• **Text extract**
PyDomainExtractor icon indicating copy to clipboard operation
PyDomainExtractor copied to clipboard

You can't compare this with tldextract. Tldextract extracts more data correctly while This domain scanner can't

Open vihaanmody1 opened this issue 2 years ago • 4 comments

Tldextract extracts ips and http schemes with url while this extractor can't. The speed doesn't matter in this case. What matters is the correctness of the data scraped.

vihaanmody1 avatar Aug 13 '22 13:08 vihaanmody1

Thank you for your comment, @Vihaanmody21. TLDextract is a reliable library that performs well. Additionally, it supports a few more use-cases than this library. When we extract billions of domains a day for our internal use-case, performance is crucial. Taking action on our security product in a timely manner is crucial.

In our library, we aim to destruct domains into their constituent parts, and nothing else.

• **Problems**
- a) Copy out everything in the PyDomainExtractor thread from "Tldextract extracts ips" down to "the data scraped.".
- b) Pick up the PyDomainExtractor thread after its final sentence and keep writing it.

• **Supplied material**
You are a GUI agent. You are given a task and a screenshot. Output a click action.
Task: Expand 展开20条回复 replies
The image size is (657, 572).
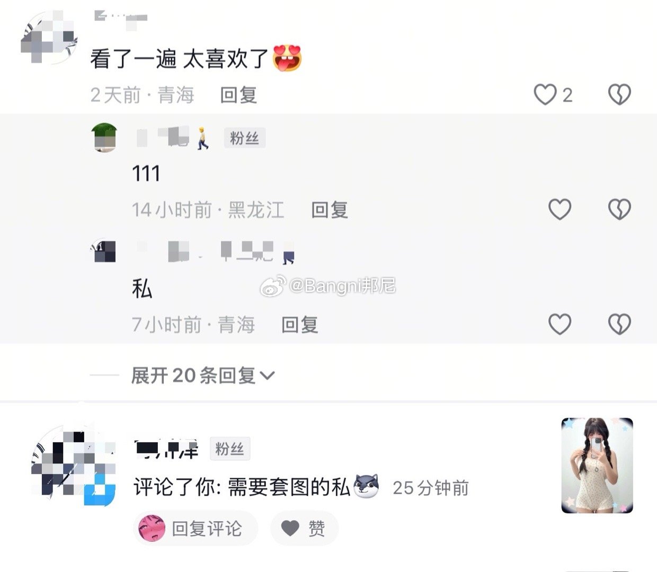(x=203, y=376)
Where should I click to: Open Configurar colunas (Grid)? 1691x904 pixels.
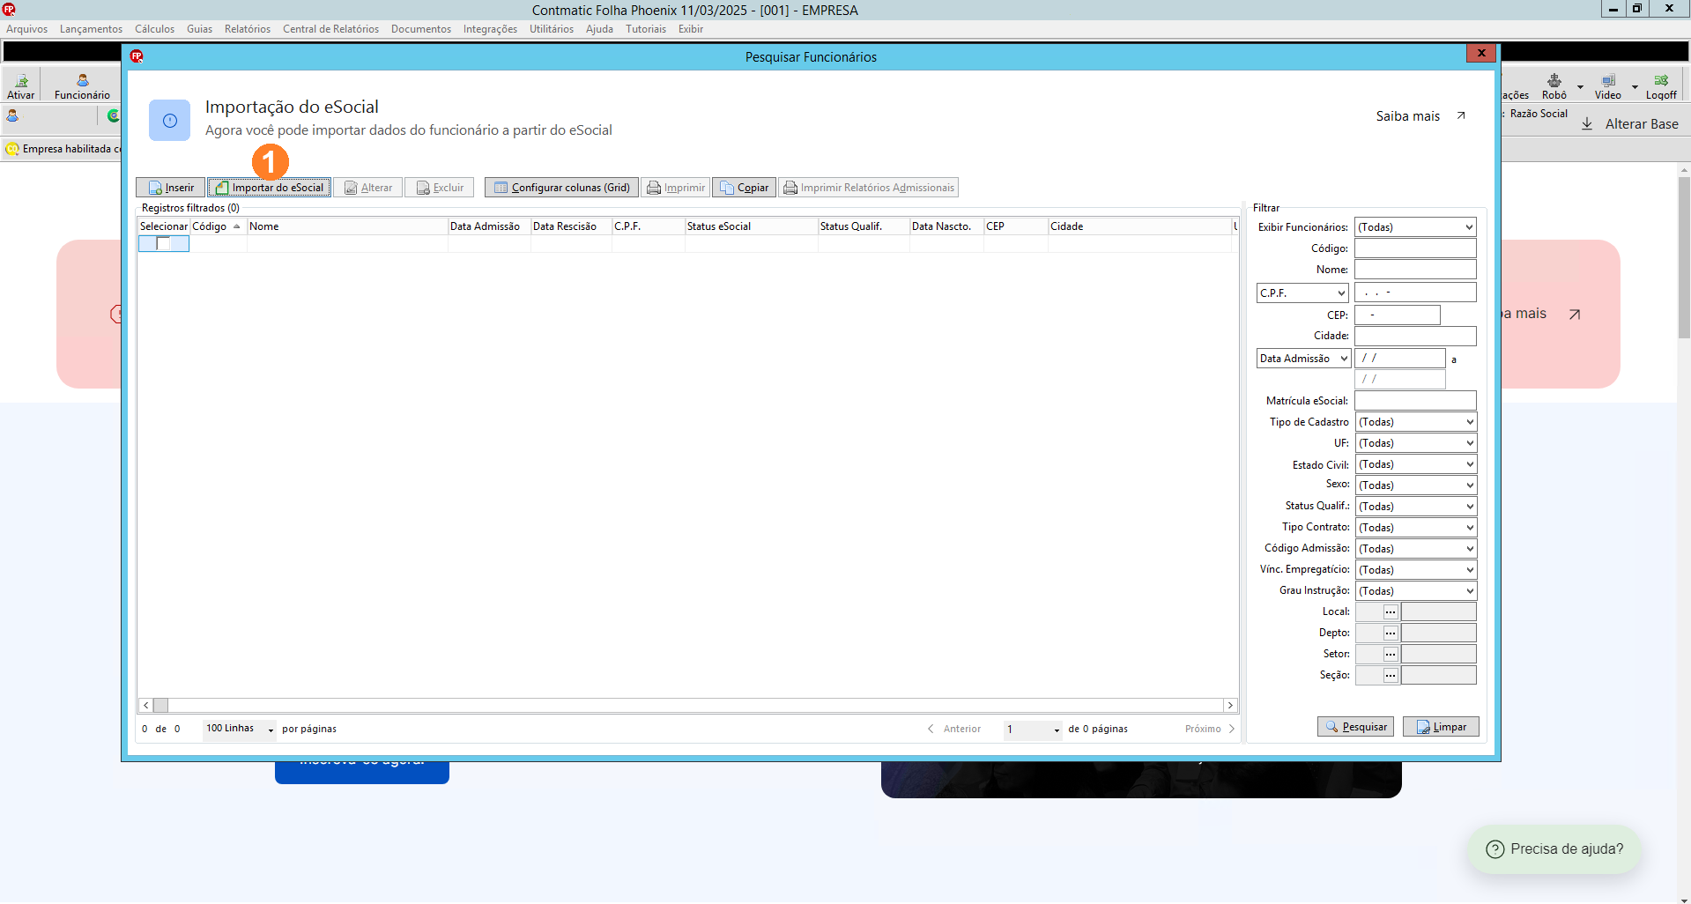click(561, 188)
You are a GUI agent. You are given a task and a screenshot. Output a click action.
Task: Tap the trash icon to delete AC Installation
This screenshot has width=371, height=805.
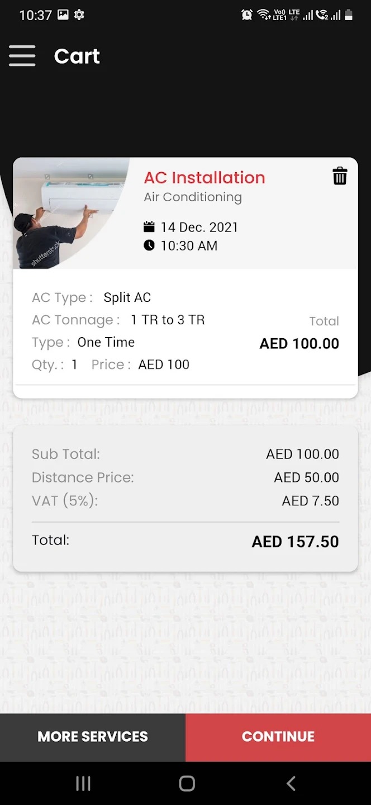[340, 176]
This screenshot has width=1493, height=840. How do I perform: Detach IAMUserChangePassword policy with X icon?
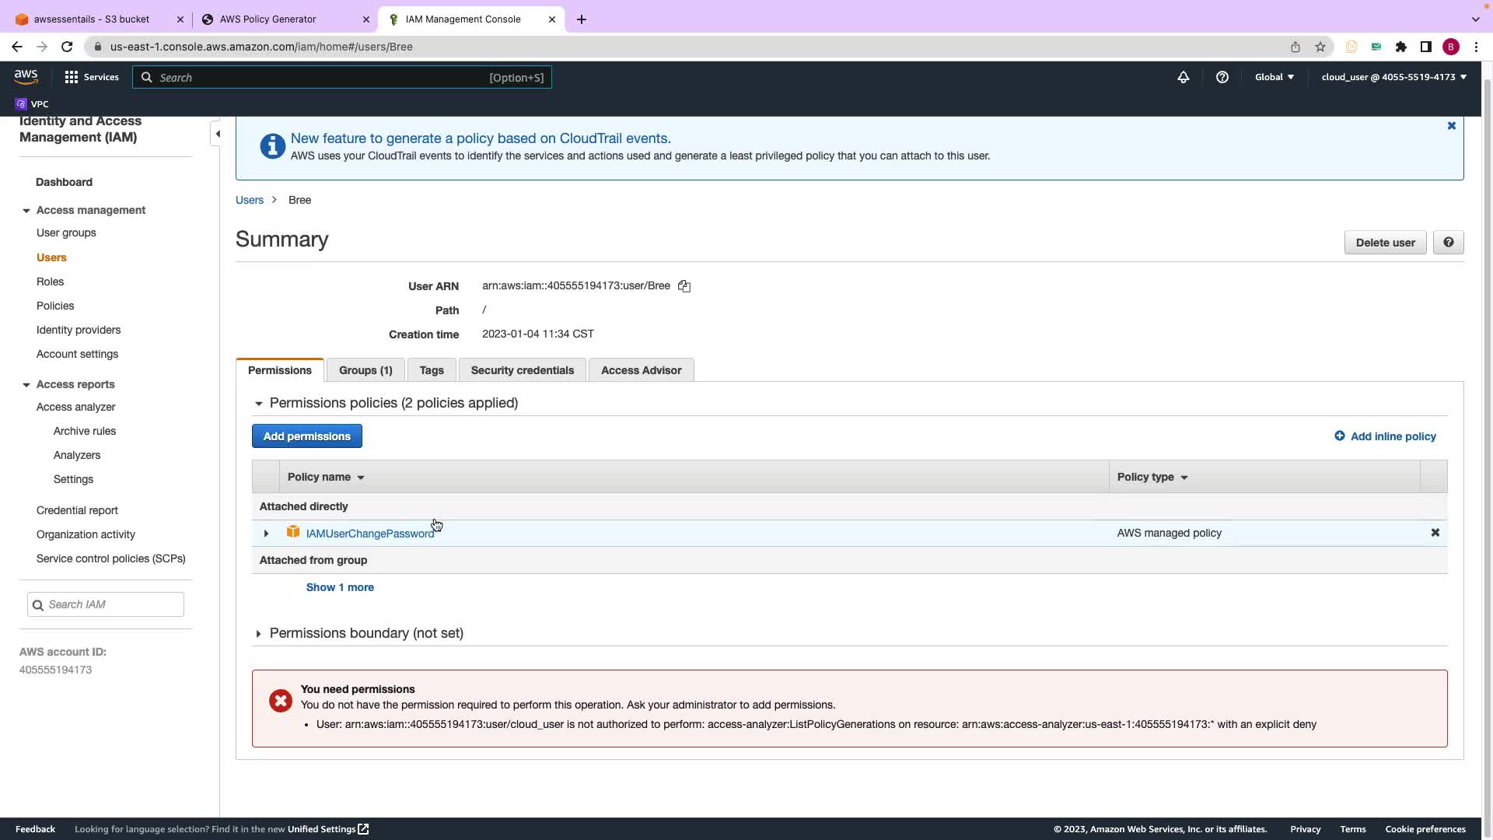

• **Written responses**
- a)
Tldextract extracts ips and http schemes with url while this extractor can't. The speed doesn't matter in this case. What matters is the correctness of the data scraped.

- b)
To address the correctness argument, I would love to get as much data as possible that points to the issues. I will do everything I can to resolve it.

Thank you!

wavenator avatar Aug 16 '22 06:08 wavenator

Hello @wavenator

PyDomainExtracter is a great tool for extracting. But if an URL has a scheme in it, it won't work. While TLDextract can extract URLS with schemes and IPs.

vihaanmody1 avatar Dec 28 '22 22:12 vihaanmody1

I completely agree with your viewpoint. TLDExtract is an excellent library designed to extract domains from diverse sources and data formats, which is not within our scope to address.

Regarding the schemes and IPs, could you please provide some examples of the ones you would like us to extract but are currently not supported? This way, we can keep track of them and consider incorporating them in the future.

wavenator avatar Jun 25 '23 13:06 wavenator

Here is a workaround wrapper function that can handle URLs with and without scheme, with and without port/path (at the cost of slower execution time), similar to tldextract.

import pydomainextractor
import tldextract  # for benchmarks later

pde = pydomainextractor.DomainExtractor()

def extract(s):
    if pde.is_valid_domain(s):
        return pde.extract(s)
    try:
        return pde.extract_from_url(s)
    except ValueError:
        return pde.extract_from_url("//" + s)

print(extract("https://a.b.c.example.com.sg"))
print(extract("https://a.b.c.example.com.sg:5000"))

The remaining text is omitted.